February 2016 was a pretty standard month for us, but we did have a few surprise expenses. They threw our usual expense numbers out of whack. In 2016 our stated budget goals are: A monthly income from investments of $4k, and monthly expenses under $4k. That monthly figure is $48k per year in dividends. Using our intended ‘3% rule’, that requires a portfolio value of $1.6 million. We’re pretty close to that, so we should be OK.
Expenses for February
Expenses in February were a crazy $7,076. Wow! Did Mr. Tako throw-out frugality and go full-on spendy pants? Maybe!
This month saw us eating out three times, a family trip to the zoo, Comcast raised the price of our internet connection by $5, and I repaired the baby stroller for $0.55. It was a spendy month.
Yes, our expenses significantly exceeded our budget of $4k per month. No worries mate! It’s all going according to plan…
This was an unusual month because we stomached the cost of airfare to fly our extended family to Hawaii. This is a temporary expense. The costs amounted to $3,540 that will be reimbursed to us sometime in March.
We’ll end up paying our portion for things like lodging, food, and rental cars – in March also. I estimate our portion of the Hawaii trip to be around $2,000. We’ll see. There is family involved, so I’m not 100% certain who will be paying for what expenses, or when we’ll get the actual money.
Expect me to provide a full run-down here after our Hawaii trip is complete.
If we subtract out the Hawaii expenses, our actual expenses for February were $3536. Almost exactly what we saw in January. Only $3 dollars less. It’s almost like we planned that. A complete accident, I swear!

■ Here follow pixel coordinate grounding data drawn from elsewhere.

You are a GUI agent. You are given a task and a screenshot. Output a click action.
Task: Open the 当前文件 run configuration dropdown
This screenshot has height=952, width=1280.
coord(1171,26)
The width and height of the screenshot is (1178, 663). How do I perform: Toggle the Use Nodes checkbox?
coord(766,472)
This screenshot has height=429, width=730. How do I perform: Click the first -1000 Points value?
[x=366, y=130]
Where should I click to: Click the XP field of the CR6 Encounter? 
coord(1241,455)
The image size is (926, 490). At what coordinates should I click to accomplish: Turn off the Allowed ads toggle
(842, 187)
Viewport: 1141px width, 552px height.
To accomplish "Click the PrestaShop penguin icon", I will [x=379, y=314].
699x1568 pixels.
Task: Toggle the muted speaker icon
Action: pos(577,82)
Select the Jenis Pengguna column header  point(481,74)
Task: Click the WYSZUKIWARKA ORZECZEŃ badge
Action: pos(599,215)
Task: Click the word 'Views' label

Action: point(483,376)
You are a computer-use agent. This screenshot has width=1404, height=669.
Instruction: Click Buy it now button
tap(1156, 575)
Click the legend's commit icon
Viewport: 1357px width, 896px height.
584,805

Note: I still need to get you guys a better expense report than just this simple summary. I had intended to setup a tool like Mint or Personal Capital, but I haven’t yet had the time. Working on it!
Dividends for February
As you can see, dividends only amounted to $453.73 this month. There were no foreign taxes that needed to be paid either.
Why were dividends so low in February, when they were so high in January? Simply put, it’s just when our stocks pay dividends. January was a great month. February worked out to be a very dry month. March is going to be another $4k+ month.
That’s just how the dividend-income boat floats.
On the very last day of February, we invested approximately $40,000 of our excess cash into a stock. It was a large bank that we’ve owned for many years. This new investment increased the total value of that holding by 33%.
Why buy a bank on the last day of February?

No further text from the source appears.